仏教の教えに通じるダーウィンの共感論

2009.02.16
  • このエントリーをはてなブックマークに追加
チャールズ・ダーウィン(上図)は知らなかったに違いない。顔の表情研究の第一人者によると、人間の共感についてのダーウィンの見方は仏教の考え方と共通しているという。この研究は2009年2月に発表された。

Picture courtesy James L. Stanfield/NGS
 チャールズ・ダーウィン本人は知らなかったに違いない。顔の表情研究の第一人者によると、人間の共感についてのダーウィンの見方は仏教の考え方と共通しているという。 イギリスの自然科学者ダーウィンは外国文化と交流した経験に基づいて、共感とは、だれかの苦しみを終わらせることにより自分自身の不快感を和らげようとする欲望であると定義した。仏教の教えでも、共感はやや利己的な動機によるものだとされており、チベット仏教指導者のダライ・ラマはこれを「慈悲の心の種」と呼んでいる。

 心理学者ポール・エクマン氏は、「思いやりや道徳に対するダーウィンの見方がチベット仏教の考え方と同じだというのは、驚くべき偶然の一致だ」と言う。エクマン氏は「微表情(micro-expressions)」研究の第一人者で、アメリカFOXテレビの新ドラマ「Lie to Me」(ティム・ロス主演の心理学サスペンス)に登場する主人公のモデルとなっている。

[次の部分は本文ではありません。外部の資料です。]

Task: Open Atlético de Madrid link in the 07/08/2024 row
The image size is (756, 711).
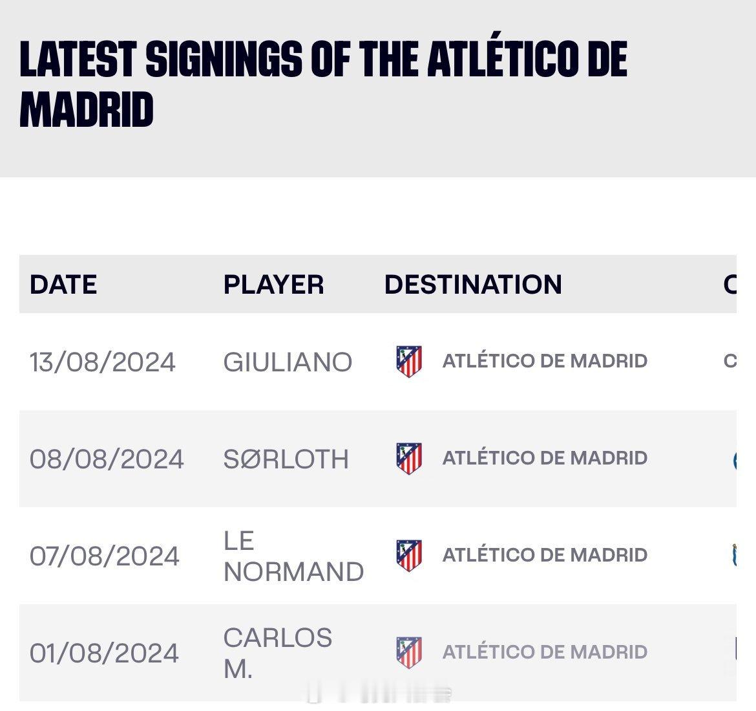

 ダライ・ラマはダーウィンの感情に関する研究書を読んだ後、「自分はダーウィンの支持者だ」とエクマン氏に述べたという。

 エクマン氏は両者の類似点に刺激を受けて、思いやりの特性について研究を開始し、先週末にシカゴで開催されたアメリカ科学振興協会の年次会合で発表した。

 エクマン氏によると、だれでも思いやりを寄せる能力を持っているが、努力しないでも思いやりを示せる人と、そうでない人がいるという。人によって違う理由はまだ解明されていないが、「地球が存続できるかどうかは、思いやりの心を育めるかどうかにかかっている」とエクマン氏は言う。

 1830年代、ダーウィンはビーグル号の5年間の航海に参加した際に感情表現の研究に興味を抱いた。出会った人々の言葉や身ぶりは理解できなくても、顔の表情は読み取ることができたからだ。

 1872年の著書『人及び動物の表情について』の中で、ダーウィンは普遍的な特性として「共感」を挙げている。「ダーウィンはこの本が、すべての人々の共通性を示すことに大きく貢献したと考えていた」とエクマン氏は話す。

 また、当時のほかの学者からの手紙を通じて、ダーウィンが仏教の教えに触れていた可能性もあるという。

 エクマン氏は5年間かけてダーウィンの著書と仏教の教えを研究し、思いやりの心を「シンプル」、「グローバル」、「ヒロイック」の3種類に分類した。

「シンプル」とは、主に母子の間に存在するような本能的な形の思いやりである。「グローバル」は、人々が遠くにいる見知らぬ人を助けるときに示されるもので、2004年のインド洋津波の後に国際援助が集まったのが一例だ。英雄的な行動に駆り立てられるときに生じる心が「ヒロイック」で、他人の生命を救うために凍った沼に飛び込むような場合を指す。

 エクマン氏はダライ・ラマとの最近の共著の中で、「思いやりのジム」を作ってはどうかと提案している。人々の思いやりのレベルを測定し、他人への思いやりを深めるためのエクササイズを提案するそうだ。一方、ダライ・ラマは、耐えがたい苦しみを目にするだけでも思いやりの心は十分に刺激されると信じている。

 ダーウィンは前述の1872年の著書の中で、動物と人間には共通した感情の能力があると熱心に主張しているが、エクマン氏によると、この考え方は後の研究で証明されているという。

 例えば、多くの類人猿の研究では、動物が相手の立場になって考える能力を持っていることが示されている。バージニア州にあるウィリアム・アンド・メアリー大学の人類学者バーバラ・キング氏によると、この感受性は自己認識の高まりから生じるものだという。

「類人猿が感情的にも社会的にも発達した動物でなければ、人間はいまのような人間らしさを持ってはいなかっただろう。私たちは過去の産物なのだ」とキング氏は述べている。